She would have withdrawn her hand, but his fingers closed upon it. "I made a mistake," he said, with dreary conviction, "a great mistake, though G.o.d knows I meant well; and now it is out of my power to set it right. I thought her heart was involved. I know now it was not. It's hard on him too in a way, because he is very much in earnest now, whatever he was before. I was a fool--I was a fool--not to let things take their course. She would have suffered, but it would have been soon over.
Whereas now--" He stopped himself abruptly. "It's no good talking.
There's nothing to be done. He may--after marriage--break her in to loving him, but if he does--if he does--" his hand clenched with sudden force upon Isabel's--"it won't be Dinah any more," he said. "It'll be--another woman; one who is satisfied with--a very little."
His hand relaxed as suddenly as it had closed. He lay still with a face like marble.
Isabel sat motionless by his side for several seconds. She was gazing straight before her with eyes that seemed to read the future.

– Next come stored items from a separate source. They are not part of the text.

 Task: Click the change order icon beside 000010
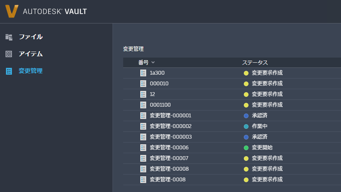pyautogui.click(x=143, y=84)
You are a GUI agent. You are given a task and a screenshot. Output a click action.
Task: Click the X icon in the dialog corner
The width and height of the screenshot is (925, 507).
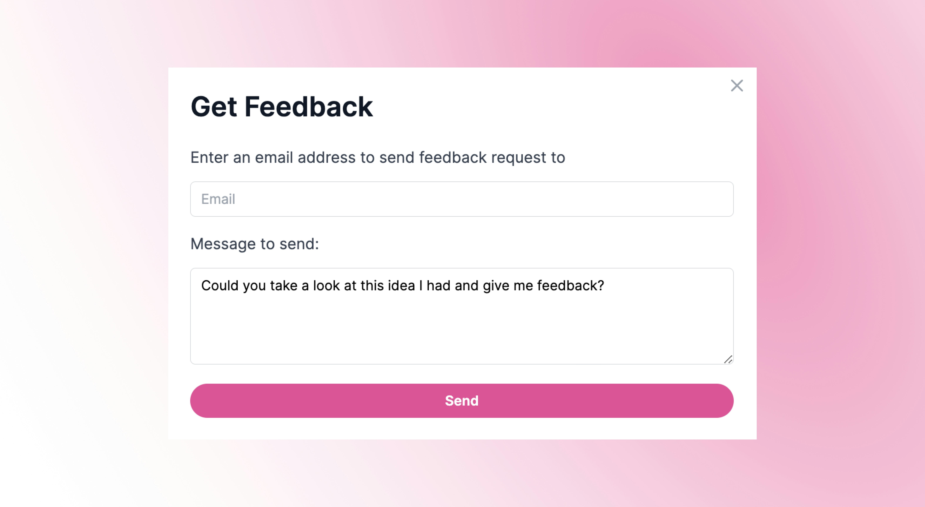737,85
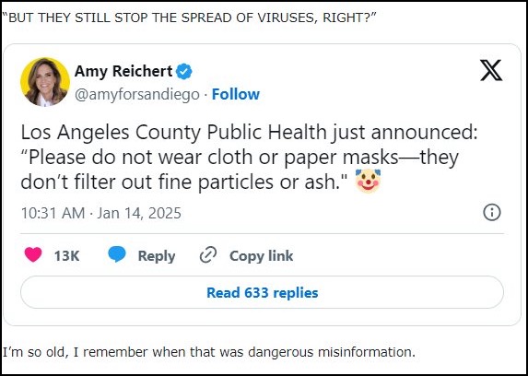Click Read 633 replies button

click(262, 292)
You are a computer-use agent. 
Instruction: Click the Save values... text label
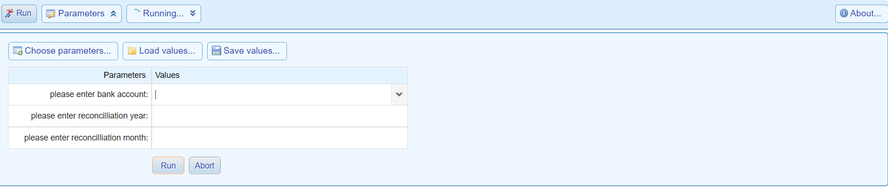[x=252, y=51]
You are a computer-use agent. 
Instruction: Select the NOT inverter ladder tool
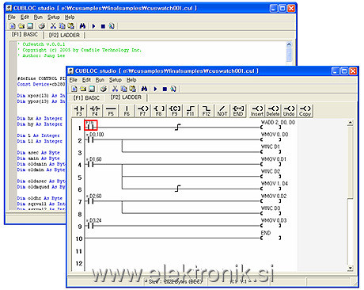pyautogui.click(x=222, y=110)
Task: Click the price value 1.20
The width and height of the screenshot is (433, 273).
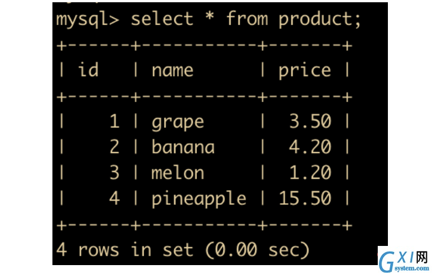Action: (310, 173)
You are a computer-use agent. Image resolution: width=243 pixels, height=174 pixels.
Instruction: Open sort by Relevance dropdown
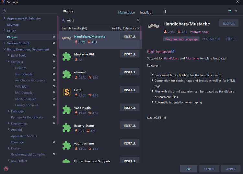click(125, 28)
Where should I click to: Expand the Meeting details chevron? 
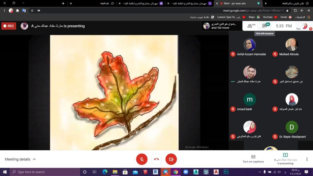[34, 159]
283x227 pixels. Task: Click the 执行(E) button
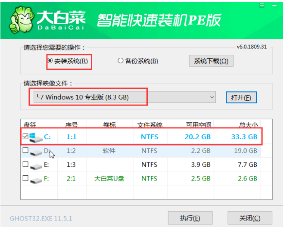[190, 218]
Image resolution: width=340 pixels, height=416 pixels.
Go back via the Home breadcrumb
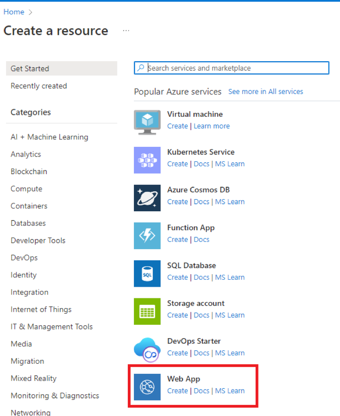pyautogui.click(x=14, y=12)
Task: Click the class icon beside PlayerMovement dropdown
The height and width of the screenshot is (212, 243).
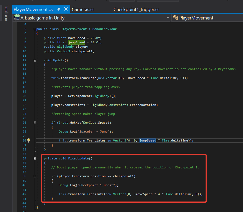Action: point(175,18)
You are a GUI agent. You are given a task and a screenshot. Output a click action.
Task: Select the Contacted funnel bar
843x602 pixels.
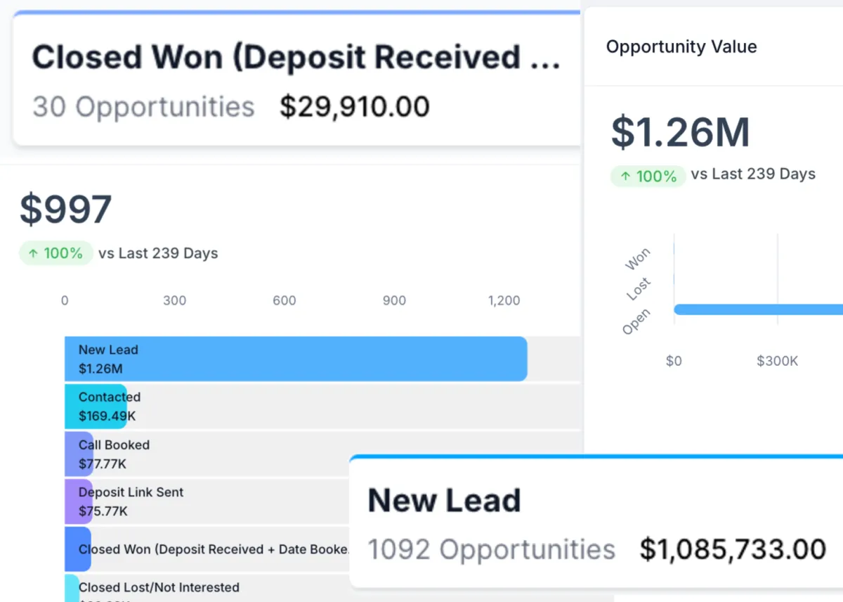96,406
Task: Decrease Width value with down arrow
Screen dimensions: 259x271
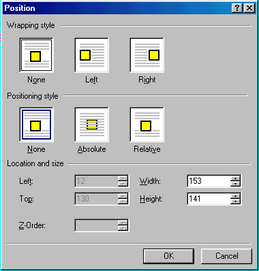Action: pyautogui.click(x=235, y=184)
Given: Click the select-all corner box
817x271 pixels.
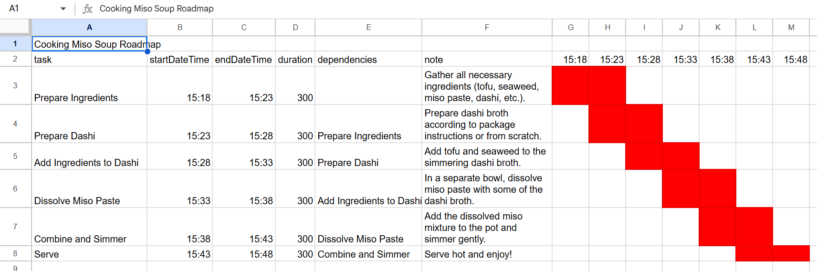Looking at the screenshot, I should [x=15, y=27].
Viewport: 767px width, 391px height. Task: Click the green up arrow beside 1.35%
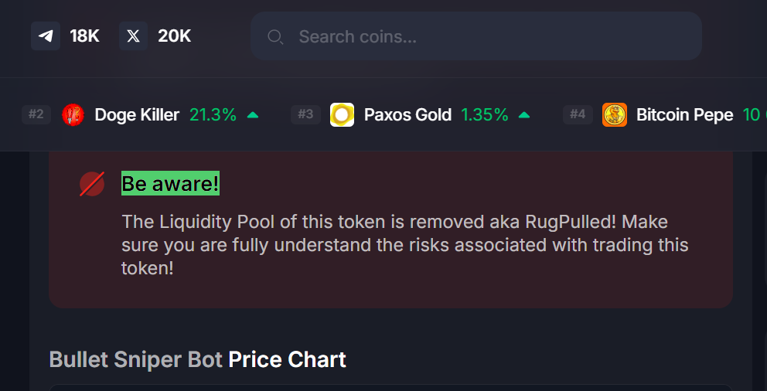point(524,115)
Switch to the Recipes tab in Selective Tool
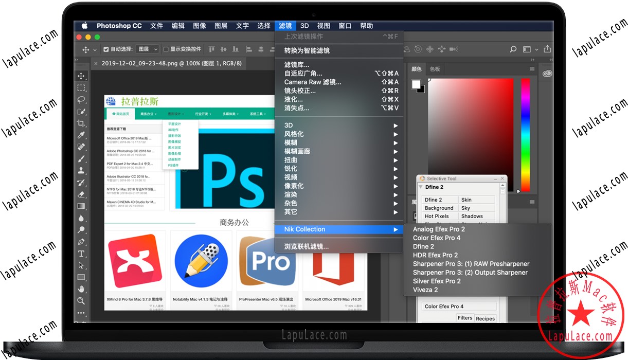 (486, 318)
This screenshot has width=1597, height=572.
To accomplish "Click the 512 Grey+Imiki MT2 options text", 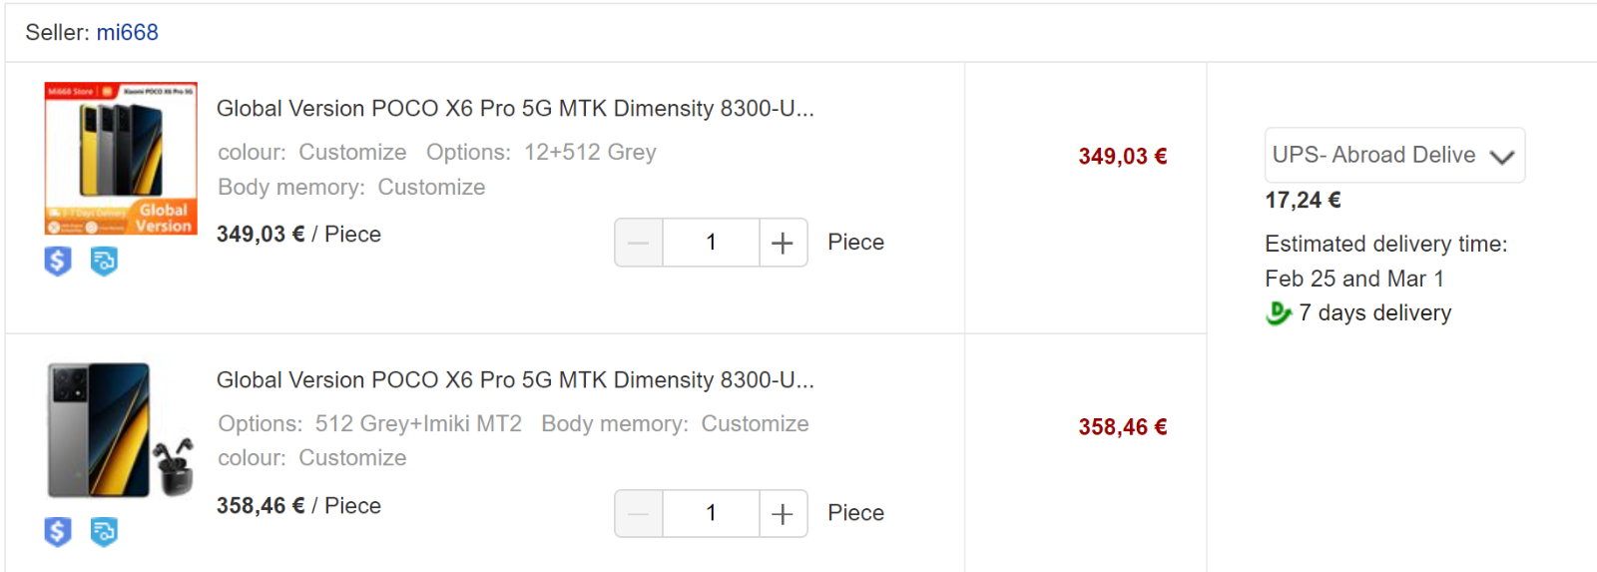I will pos(418,423).
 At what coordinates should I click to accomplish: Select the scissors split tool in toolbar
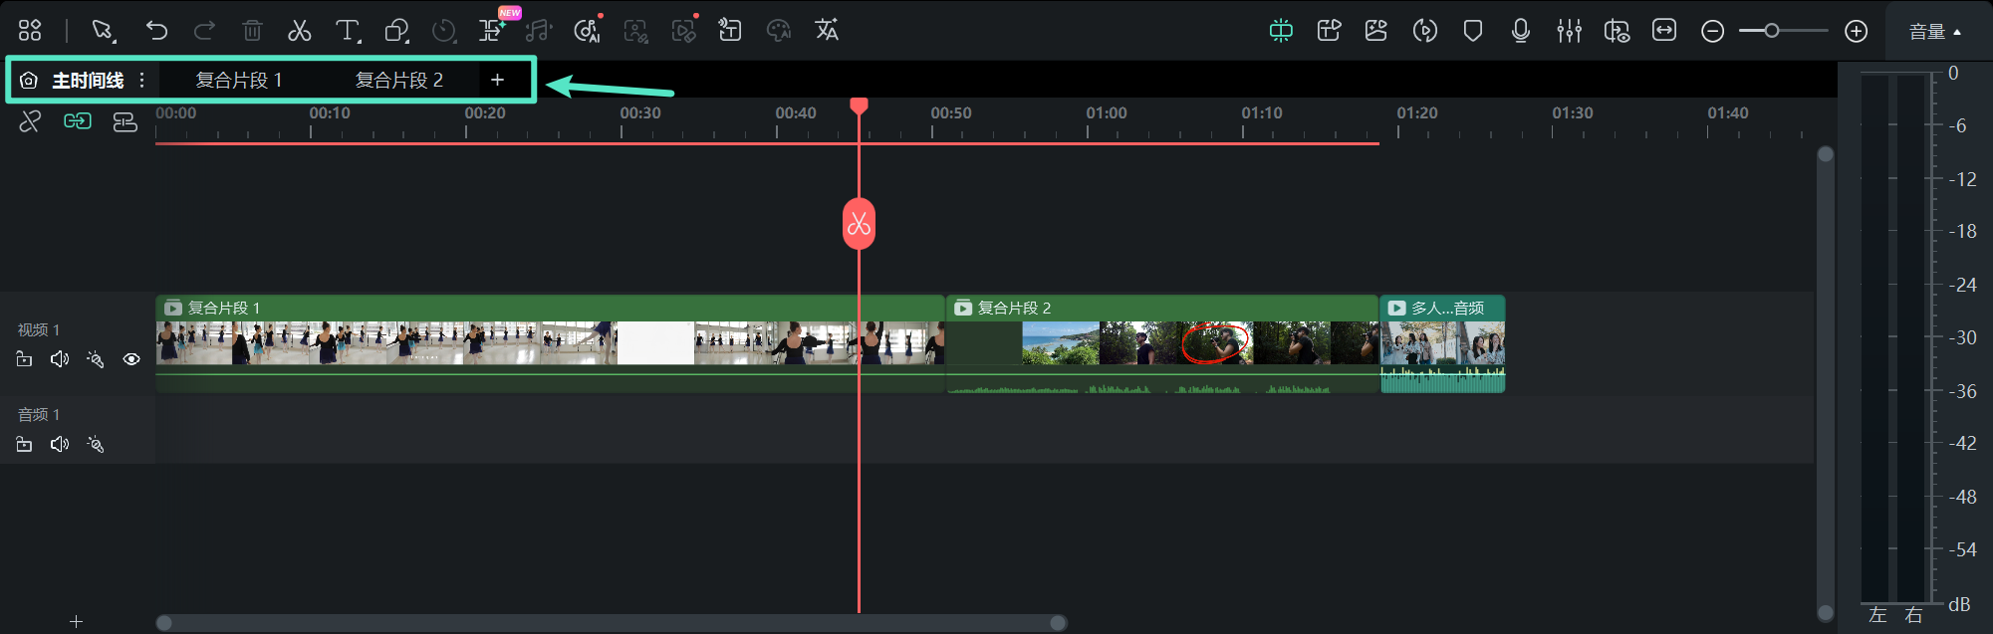click(299, 31)
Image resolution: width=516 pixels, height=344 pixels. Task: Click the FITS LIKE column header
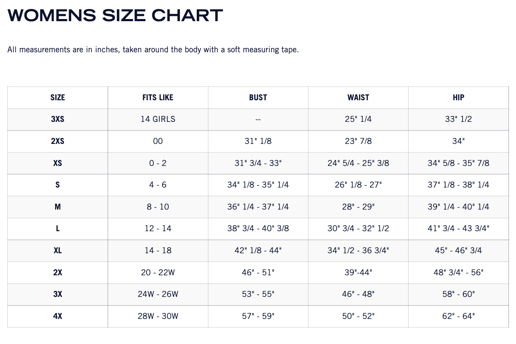(x=158, y=98)
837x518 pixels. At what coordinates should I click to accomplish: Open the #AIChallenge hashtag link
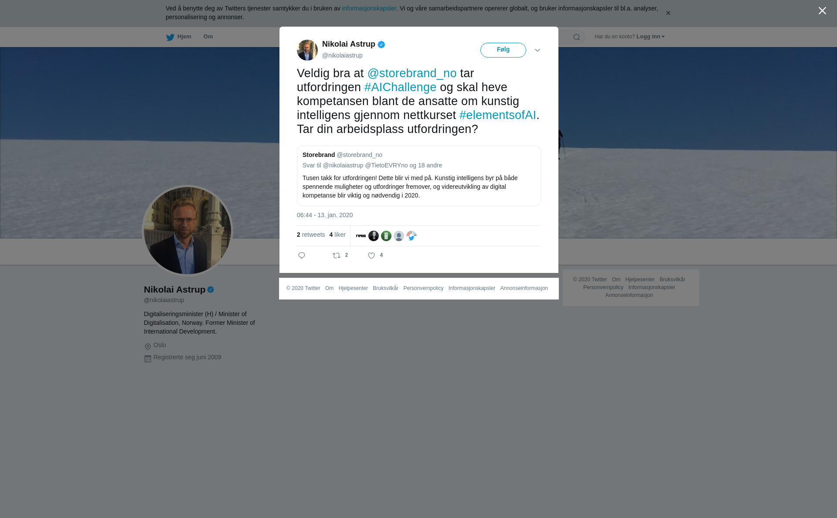click(x=400, y=87)
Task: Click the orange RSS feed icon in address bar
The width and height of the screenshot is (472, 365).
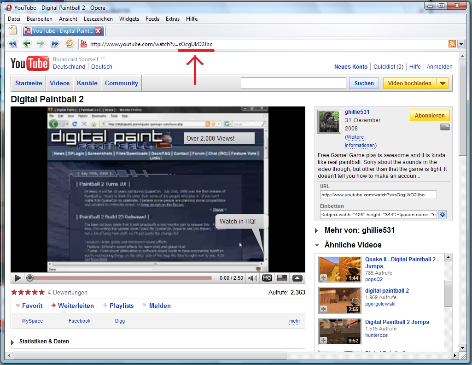Action: (452, 44)
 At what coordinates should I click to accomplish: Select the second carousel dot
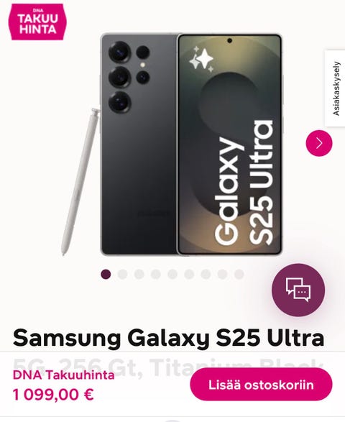click(x=122, y=274)
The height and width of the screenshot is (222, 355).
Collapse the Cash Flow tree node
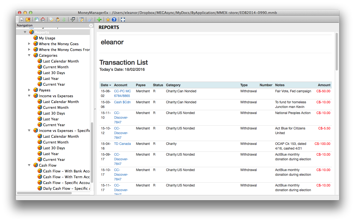pos(29,165)
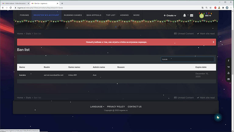Go to Running Games in the navigation bar

click(73, 15)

"How did you compel him to propose?" she asked presently.
He shrugged his narrow shoulders slightly. "I can do these things, Isabel, if I try. But I wish I'd killed myself now before I interfered.
As I tell you, I was a fool--a fool."
He ceased to speak and sat in the silence of a great despair.
Isabel said nought to comfort him. Her tragic eyes still seemed to be gazing into the future.
After many minutes Scott turned his head and looked at her. "Isabel, I wish you would try to keep her with you as much as possible. Tell Eustace what you have just told me! There is certainly no time to lose if she is really to be married in three weeks from now!"
"I suppose he would never consent to put it off," Isabel said slowly.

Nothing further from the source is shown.